Cinzia attualmente è ricercatrice all’Unità di Oncologia Medica e Terapia Biomolecolare dell’Università di Foggia dove continua nella sua attività di studio. La sua è una bella storia di impegno tutto al femminile in giro per il mondo con ritorno in Puglia. Infatti ha lavorato in Emilia Romagna, Londra, New York e Boston.

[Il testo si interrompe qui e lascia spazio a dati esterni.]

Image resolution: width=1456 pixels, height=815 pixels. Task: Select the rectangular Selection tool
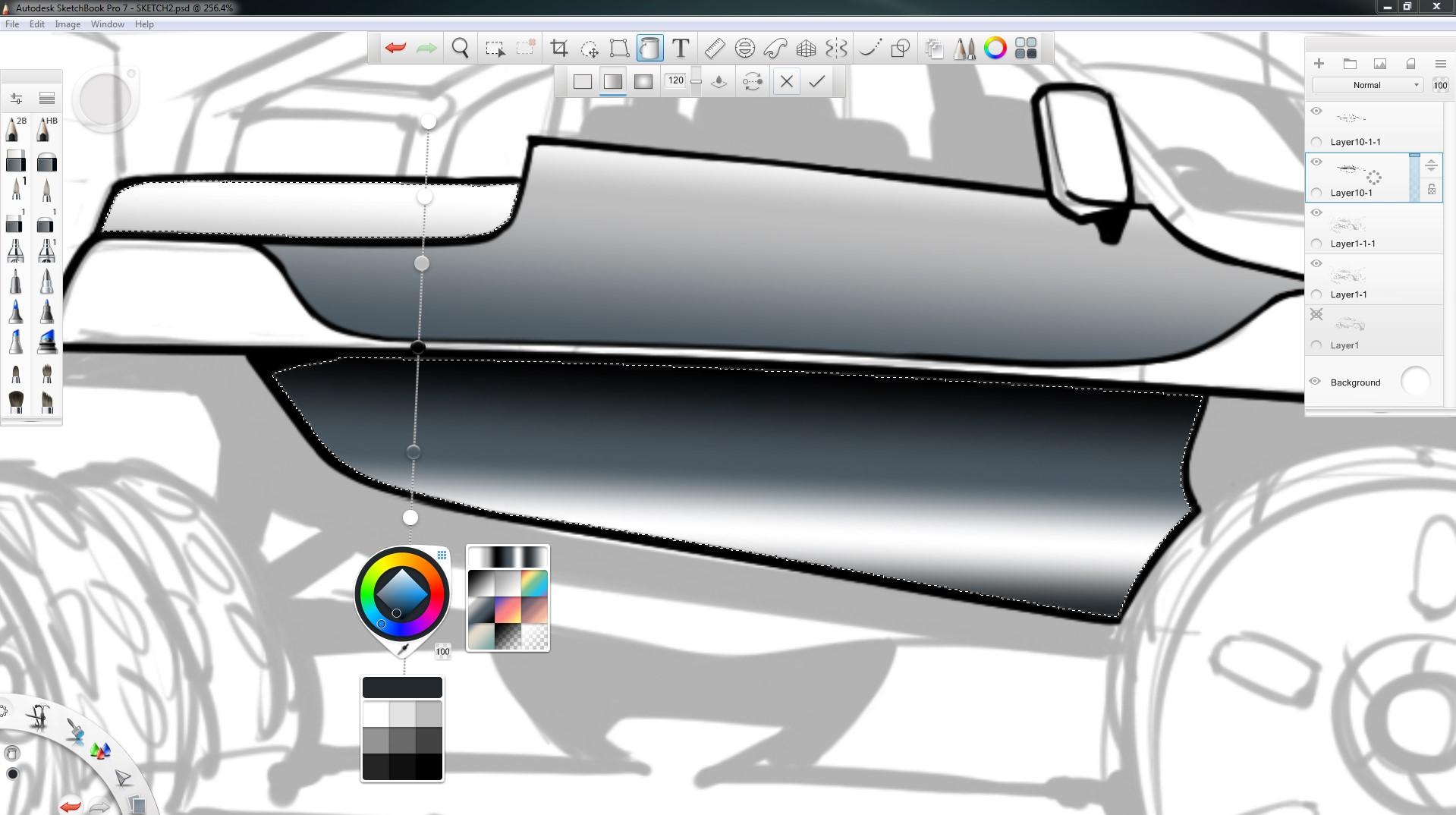495,49
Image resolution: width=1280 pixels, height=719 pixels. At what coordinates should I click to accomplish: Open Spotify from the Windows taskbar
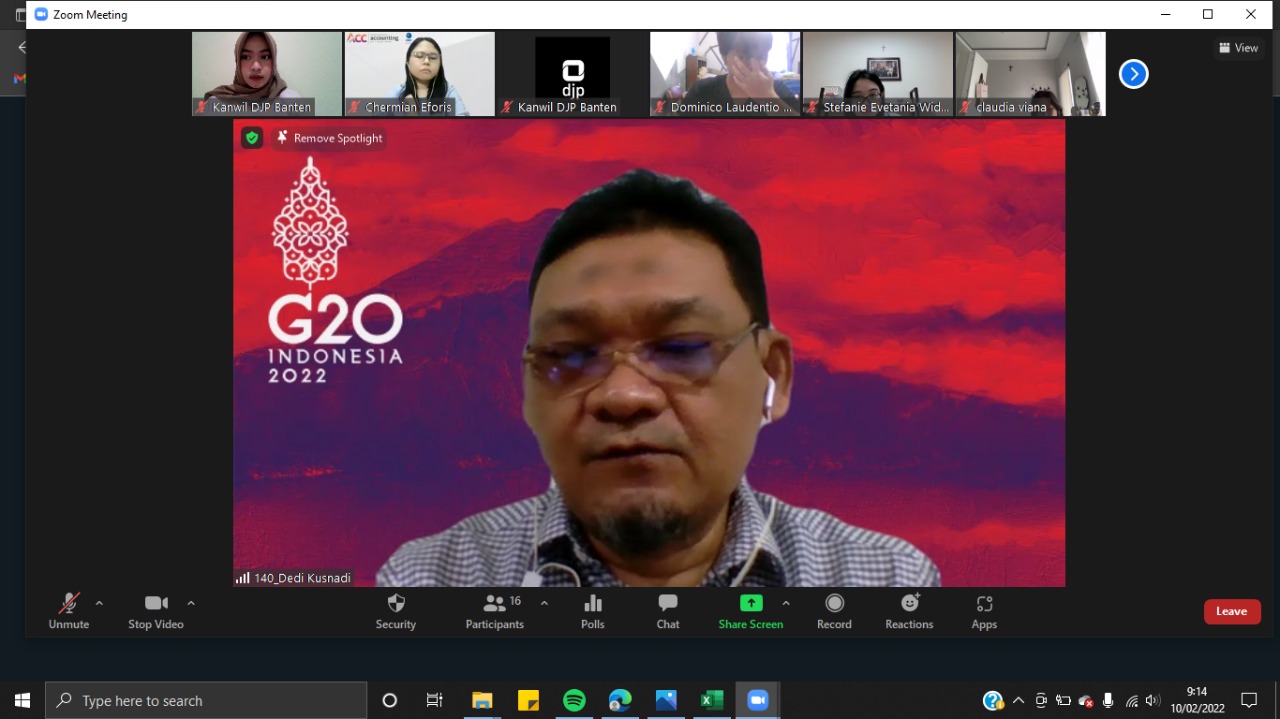coord(574,700)
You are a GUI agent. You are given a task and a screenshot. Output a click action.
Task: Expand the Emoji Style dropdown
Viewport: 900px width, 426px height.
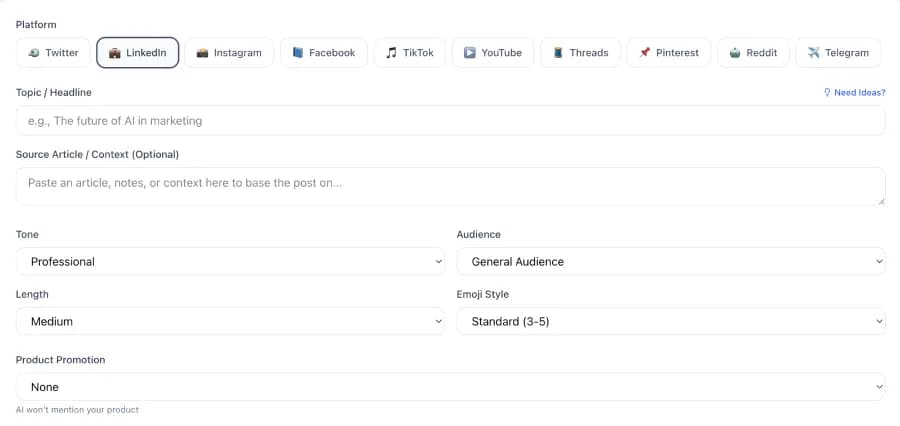(x=670, y=321)
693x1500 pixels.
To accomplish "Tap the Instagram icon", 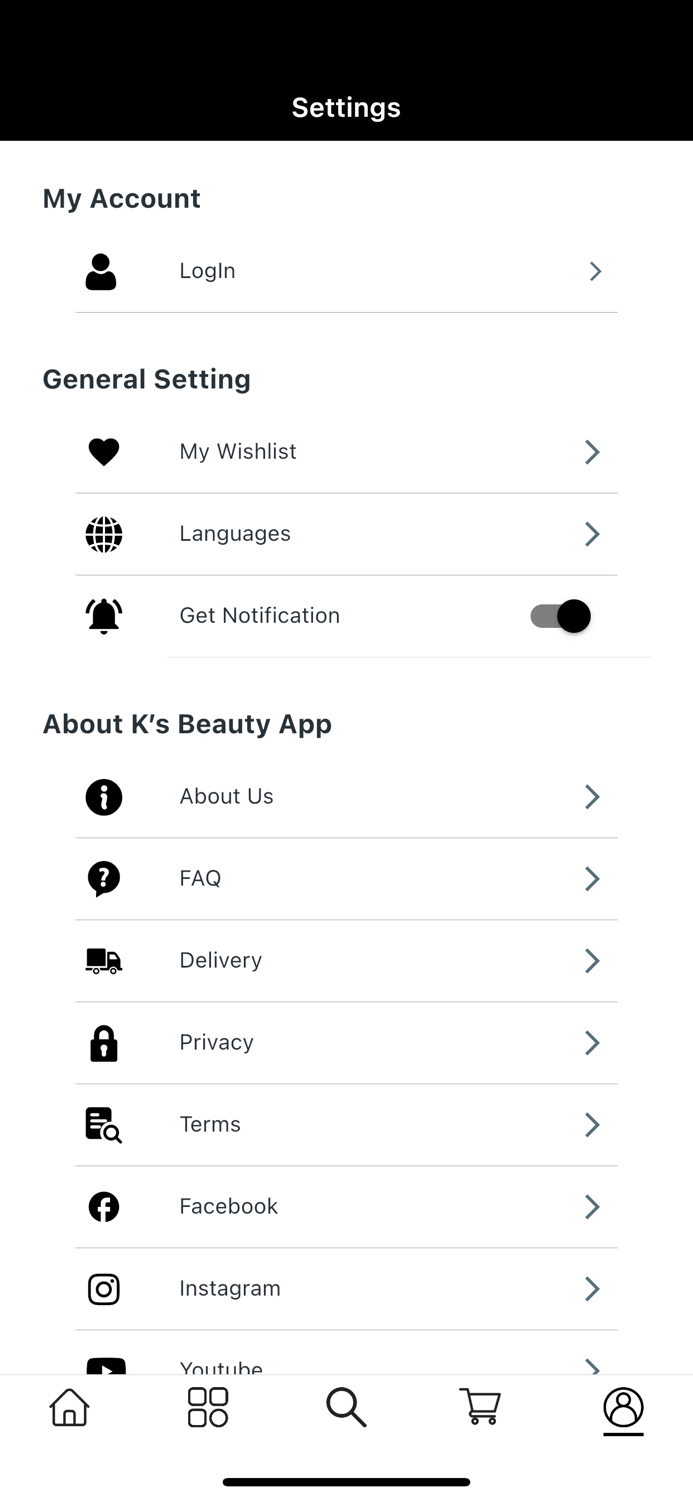I will click(103, 1288).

Daniela Marcone, vicepresidente nazionale di Libera, referente del settore Memoria. Quella stessa memoria che in questi anni le ha permesso di tenere vivo il ricordo dell’uomo integerrimo che fu Francesco Marcone, direttore dell’Ufficio del registro di Foggia, barbaramente ucciso la sera del 31 marzo 1995 da mano rimasta in tutti questi anni ancora ignota. E lei, Daniela, testimone tenace e indomita di un messaggio a difesa delle vittime di mafia, consapevole che solo non girando la testa dall’altra parte si può vincere una sfida che per lei ha il sapore amaro della lotta da combattere ancora in trincea, almeno fino a quando non verranno fuori autori e mandanti di quel delitto di un uomo onesto a cui vennero private la vita e gli affetti a soli 57 anni. Daniela Marcone al vertice dell’associazione di Don Ciotti è diventata un punto di riferimento appassionato e costante di tante famiglie in cerca di verità e conforto attraverso l’azione della pubblica denuncia. È proprio lei, Daniela, a coordinare la rete nazionale dei familiari aderenti a Libera di vittime innocenti delle mafie ed a promuovere progetti per la salvaguardia del «diritto al ricordo» di tutte le vittime innocenti delle mafie

Una volontà di ferro, una tenacia fuori dal comune e un amore incondizionato per i piccoli pazienti del reparto di Pediatria e Oncoematologia pediatrica del SS. Annunziata di Taranto. Debora Cinquepalmi è la vulcanica presidentessa dell’associazione Simba. Si occupa da oltre 10 anni di fornire, attraverso raccolte fondi e attività di volontariato attivo, sostegno e accoglienza ai bambini e alle famiglie in degenza presso i reparti dell’ospedale di Taranto. E non solo, l’associazione fondata da Cinquepalmi sostiene i bambini in difficoltà anche all’esterno dell’ambiente ospedaliero. Un lavoro incessante sostenuto da un manipolo di volontari che credono nel progetto e nella mission dell’associazione e che sacrificano parte del loro tempo per rendere meno difficili i giorni della degenza in reparto ai piccoli pazienti, alleggerendo anche il carico delle tensioni di tante mamme e tanti papà. «Ci dedichiamo proprio ai bambini ospedalizzati con una serie di progetti, il più importante dei quali è il servizio attivo accanto ai bimbi e alle famiglie. Grazie a chi ci sta vicino, raccogliamo fondi con cui acquistare presidi sanitari importanti per migliorare la qualità della vita in ospedale e delle cure dei bambini, ma anche giocattoli e materiale didattico necessario per aiutare i bambini e i ragazzi nel proseguimento delle attività scolastiche». Cinquepalmi è stata la pioniera con Simba della “pet therapy” in Pediatria a Taranto e, lo scorso maggio, è riuscita a portare 15 piccoli pazienti del Reparto di Oncoematologia Pediatrica Nadia Toffa del SS. Annunziata di Taranto in udienza da papa Francesco. «Taranto… io penso sempre a Taranto, vi penso sempre e vi porto nel cuore» aveva dichiarato Francesco rispondendo alle volontarie dell’associazione Simba e riservando ai bambini una benedizione speciale.